Cherries

“It’s cherry season,” I was informed, “and I’d like to make a pie.”

When someone tells you that during the hottest June you’ve ever felt, you think “a trip to Publix for ingredients… the oven will be going… flour all over the kitchen” and you run out to the car as fast as you can because, after all, it IS cherry season. And you are asked to make a crust from scratch rather than buying one of those processed, plastic store-bought ready crusts– really, how insulting to one’s guests!– and you think: lattice-work top, with maybe some dough cutouts of cherries to dress the top with…

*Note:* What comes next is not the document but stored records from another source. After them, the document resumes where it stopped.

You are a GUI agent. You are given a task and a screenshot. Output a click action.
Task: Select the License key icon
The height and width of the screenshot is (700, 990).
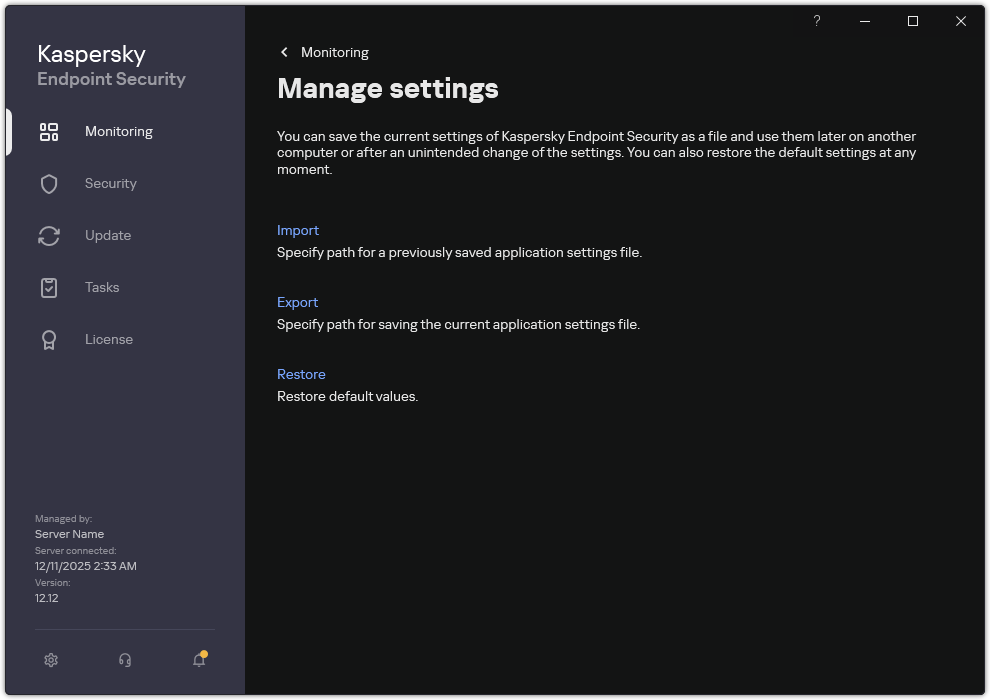click(49, 339)
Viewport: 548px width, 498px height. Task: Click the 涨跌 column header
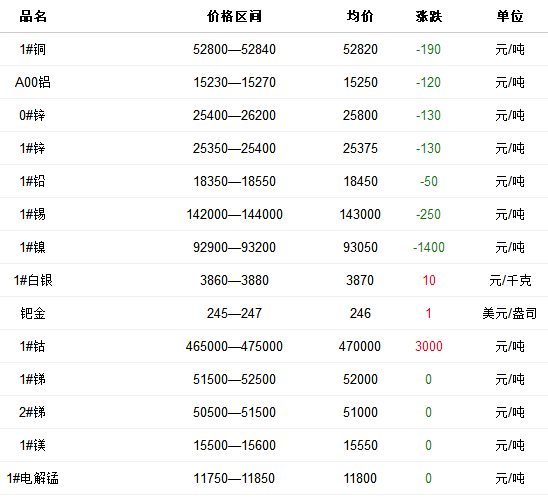coord(429,16)
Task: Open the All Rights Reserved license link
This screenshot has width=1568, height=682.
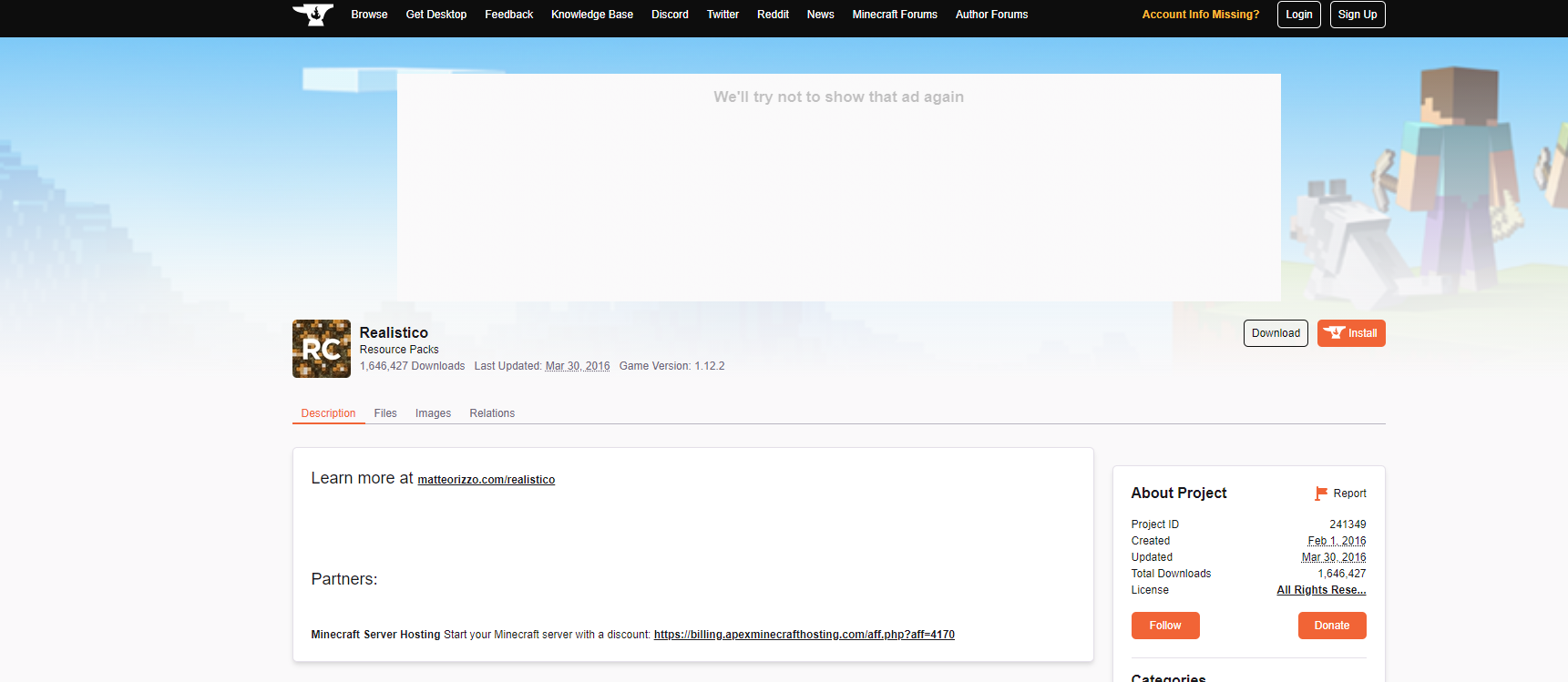Action: pos(1321,590)
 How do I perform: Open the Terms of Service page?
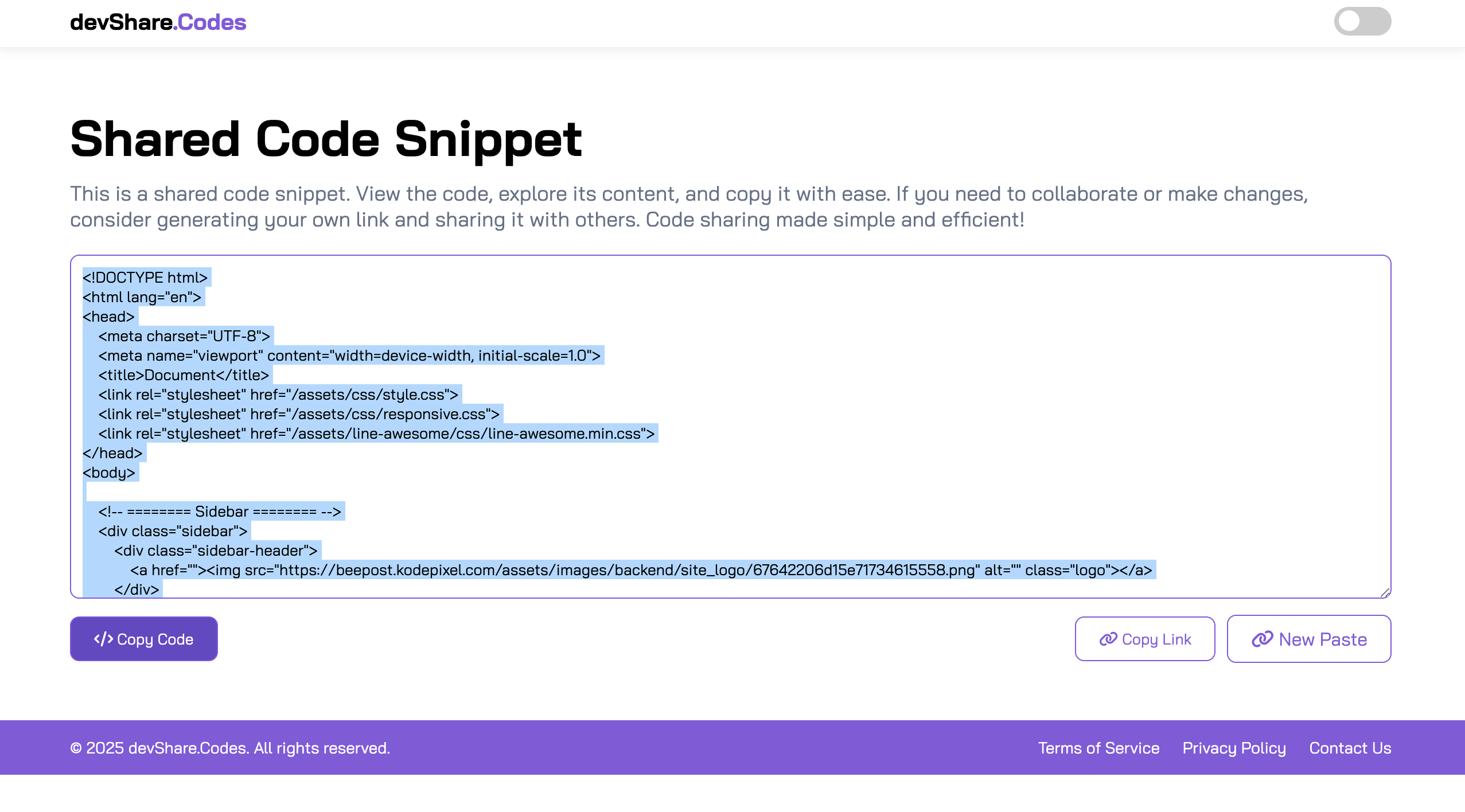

After searching through Barnes and Noble and Borders for a Serbo-Croatian grammar for cousin Nicola, he and I disappeared into the vast Publix near Winter Park Village; it used to be an Albertson’s, and I swear there’s a three ring circus somewhere in the store to entertain the kids while mommy or daddy does the shopping. It’s HUGE… and it was freezing. My cousin, who can’t abide by temperature fluctuations that range more than two degrees on either side of a balmy 75 (24 Celsius), went from the sultry night air into the frigid depths of Publix with me so that we could shop for pie ingredients, one of which was “a bottle of that cherry liqueur that they probably have in those little liquor stores that Publix has now.” Well, it was SO cold in there– Nicola’s hands were icy– that we sped up and down the familiar aisles looking for ingredients which were, I might add, not written aisle-by-aisle in the order that the store features them. Not that it would have helped in this case; this Publix is markedly different from the ones I am familiar with. But still… we raced up and down, trying to keep warm, stopping every now and then when we spied an ingredient. Cherries… eggs… lemon. Natural sugar… tapioca… and then some things we needed at the house: salami, pepperoni, mozzarella, and Sierra Mist, which is all that cousin Nicola drinks.

Of course there were two things that we didn’t have strength enough to find and, besides, our fingers were numb. Back home by ten PM, which is hardly the time to start making a pie. Anyway, that’s one of our cocktail hours.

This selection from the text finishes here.